Our results from a small subset of patients who had follow-up quantitative blood culture indicated that positive follow-up blood culture was associated with several factors, including high bacterial load on admission and an immunocompromise condition associated with a presumed failure to eradicate the infecting bacterium. We found that most of the patients who had follow-up positive blood culture had a bacterial count in blood of more than 1 CFU/mL on admission. However, one patient who had a bacterial count in blood of 0.2 CFU/mL failed to clear the organism from the blood (patient D). This finding could have been caused by his markedly impaired immune function and defective phagocytic cell function associated with chemotherapy. This finding emphasizes that in the clinical setting, intensive and detailed management is required of patients with positive follow-up blood culture, even without data on quantitative count.

Although a positive culture of respiratory secretions, urine, or sputum on admission was associated with death, this association was not observed for follow-up cultures of these specimen types. Positive cultures of respiratory secretions and urine on admission represent organ involvement, including pneumonia and urinary tract infection, which have been shown to be independent prognostic factors for death.3

This study extends previous findings by describing the value of a throat swab on admission as a prognostic factor, an observation that was independent of blood and urine culture results (as demonstrated by multivariable logistic regression). Furthermore, a throat swab is better than a sputum culture because it can be performed in every patient and not only patients with respiratory symptoms and sputum production.
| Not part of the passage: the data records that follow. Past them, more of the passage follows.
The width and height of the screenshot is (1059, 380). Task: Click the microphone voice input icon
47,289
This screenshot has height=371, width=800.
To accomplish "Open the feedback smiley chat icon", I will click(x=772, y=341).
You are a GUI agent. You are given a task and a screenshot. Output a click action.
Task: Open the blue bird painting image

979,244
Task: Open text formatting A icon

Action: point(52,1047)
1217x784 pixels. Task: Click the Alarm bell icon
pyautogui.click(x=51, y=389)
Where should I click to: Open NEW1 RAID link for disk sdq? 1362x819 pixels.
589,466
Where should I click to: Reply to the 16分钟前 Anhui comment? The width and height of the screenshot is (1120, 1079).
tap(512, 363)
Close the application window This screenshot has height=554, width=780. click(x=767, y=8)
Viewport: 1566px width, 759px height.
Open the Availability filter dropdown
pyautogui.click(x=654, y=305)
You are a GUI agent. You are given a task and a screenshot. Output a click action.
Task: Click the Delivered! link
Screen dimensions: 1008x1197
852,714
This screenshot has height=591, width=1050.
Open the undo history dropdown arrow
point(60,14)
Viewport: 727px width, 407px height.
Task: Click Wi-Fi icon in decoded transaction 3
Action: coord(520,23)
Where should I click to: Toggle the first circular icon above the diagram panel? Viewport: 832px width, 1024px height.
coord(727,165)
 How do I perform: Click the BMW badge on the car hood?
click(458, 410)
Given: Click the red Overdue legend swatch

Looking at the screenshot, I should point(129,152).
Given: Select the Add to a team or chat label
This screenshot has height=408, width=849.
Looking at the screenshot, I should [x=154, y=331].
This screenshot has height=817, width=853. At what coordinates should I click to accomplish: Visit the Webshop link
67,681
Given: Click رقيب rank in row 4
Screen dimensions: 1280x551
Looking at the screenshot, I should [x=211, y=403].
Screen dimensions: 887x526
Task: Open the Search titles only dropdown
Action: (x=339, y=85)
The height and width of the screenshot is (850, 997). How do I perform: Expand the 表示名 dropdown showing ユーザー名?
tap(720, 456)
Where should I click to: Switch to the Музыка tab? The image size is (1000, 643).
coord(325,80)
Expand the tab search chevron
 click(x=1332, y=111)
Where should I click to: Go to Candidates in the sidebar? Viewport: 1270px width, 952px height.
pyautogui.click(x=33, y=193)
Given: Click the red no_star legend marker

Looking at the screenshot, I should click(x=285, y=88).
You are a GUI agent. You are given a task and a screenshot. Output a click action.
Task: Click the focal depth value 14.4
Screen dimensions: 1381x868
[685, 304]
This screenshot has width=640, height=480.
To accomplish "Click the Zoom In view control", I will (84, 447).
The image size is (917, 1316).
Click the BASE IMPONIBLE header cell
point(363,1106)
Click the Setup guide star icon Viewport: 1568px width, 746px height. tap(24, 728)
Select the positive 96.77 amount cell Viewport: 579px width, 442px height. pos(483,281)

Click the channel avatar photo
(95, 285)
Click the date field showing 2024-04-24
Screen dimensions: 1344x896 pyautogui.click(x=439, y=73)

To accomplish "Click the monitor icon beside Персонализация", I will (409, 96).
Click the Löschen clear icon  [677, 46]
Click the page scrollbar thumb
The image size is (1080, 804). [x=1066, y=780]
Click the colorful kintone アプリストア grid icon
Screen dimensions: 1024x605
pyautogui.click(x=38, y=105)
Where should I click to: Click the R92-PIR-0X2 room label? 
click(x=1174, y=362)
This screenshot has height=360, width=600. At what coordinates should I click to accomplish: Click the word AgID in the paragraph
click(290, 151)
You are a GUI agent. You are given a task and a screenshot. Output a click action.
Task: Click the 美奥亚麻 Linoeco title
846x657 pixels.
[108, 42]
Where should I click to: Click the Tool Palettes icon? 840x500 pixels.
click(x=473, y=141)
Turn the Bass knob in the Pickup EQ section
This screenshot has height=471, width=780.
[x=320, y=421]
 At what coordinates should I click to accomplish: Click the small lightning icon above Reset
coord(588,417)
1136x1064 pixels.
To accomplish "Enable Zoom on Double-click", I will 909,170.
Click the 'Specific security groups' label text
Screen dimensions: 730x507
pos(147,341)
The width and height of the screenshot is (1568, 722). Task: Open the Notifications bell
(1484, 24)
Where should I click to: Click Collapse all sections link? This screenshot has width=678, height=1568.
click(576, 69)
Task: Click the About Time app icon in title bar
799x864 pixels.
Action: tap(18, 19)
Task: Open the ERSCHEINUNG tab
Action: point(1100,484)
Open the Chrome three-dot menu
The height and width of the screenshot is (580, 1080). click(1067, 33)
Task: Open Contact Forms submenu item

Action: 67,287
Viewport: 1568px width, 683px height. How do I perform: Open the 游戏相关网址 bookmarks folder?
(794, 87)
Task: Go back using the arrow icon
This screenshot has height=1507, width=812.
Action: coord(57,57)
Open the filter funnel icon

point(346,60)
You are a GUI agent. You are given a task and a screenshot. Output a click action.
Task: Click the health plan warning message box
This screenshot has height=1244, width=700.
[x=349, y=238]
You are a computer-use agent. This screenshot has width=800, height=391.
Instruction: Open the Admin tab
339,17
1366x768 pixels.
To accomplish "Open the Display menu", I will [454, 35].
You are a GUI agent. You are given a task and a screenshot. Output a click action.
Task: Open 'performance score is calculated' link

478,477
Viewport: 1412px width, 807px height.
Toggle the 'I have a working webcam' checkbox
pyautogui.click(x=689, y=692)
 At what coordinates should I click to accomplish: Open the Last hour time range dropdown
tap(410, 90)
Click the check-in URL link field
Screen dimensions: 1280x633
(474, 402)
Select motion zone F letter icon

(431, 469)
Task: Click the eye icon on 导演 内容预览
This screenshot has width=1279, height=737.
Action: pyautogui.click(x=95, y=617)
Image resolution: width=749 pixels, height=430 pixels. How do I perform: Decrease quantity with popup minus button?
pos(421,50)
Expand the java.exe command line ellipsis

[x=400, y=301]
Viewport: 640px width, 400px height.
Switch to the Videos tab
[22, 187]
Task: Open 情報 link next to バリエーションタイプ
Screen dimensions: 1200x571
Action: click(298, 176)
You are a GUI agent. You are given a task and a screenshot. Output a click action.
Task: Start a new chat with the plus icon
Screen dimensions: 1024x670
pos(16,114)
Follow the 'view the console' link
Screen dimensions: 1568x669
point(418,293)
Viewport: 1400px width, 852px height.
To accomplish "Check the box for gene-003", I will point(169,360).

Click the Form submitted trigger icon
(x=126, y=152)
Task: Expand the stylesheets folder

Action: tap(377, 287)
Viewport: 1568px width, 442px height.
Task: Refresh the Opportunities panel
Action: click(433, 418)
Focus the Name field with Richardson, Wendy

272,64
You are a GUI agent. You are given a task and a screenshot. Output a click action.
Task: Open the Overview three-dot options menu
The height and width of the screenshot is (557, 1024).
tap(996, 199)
Lack of an association between death and persistently positive respiratory secretions, urine, throat swab, and pus/surface swab is new evidence supporting previous observations.14 This finding adds to our experience that a small number of patients with persistent culture of these specimens can nonetheless be cured with oral eradicative treatment.14 Localized lesions are difficult to eradicate and slow to resolve, but routine follow-up culture of the related sample types does not appear to have any clinical utility.

A limitation of this study is that not all clinical specimens were obtained from every patient. For example, there were only 779 patients with respiratory symptoms who had respiratory secretions and blood obtained for culture at admission (Table 2). In addition, follow-up cultures were not performed in every patient, and the timing of repeat cultures was variable. Nonetheless, these limitations do not affect the main conclusion of this study that blood culture should be followed up at least weekly in melioidosis patients and until a negative result is observed.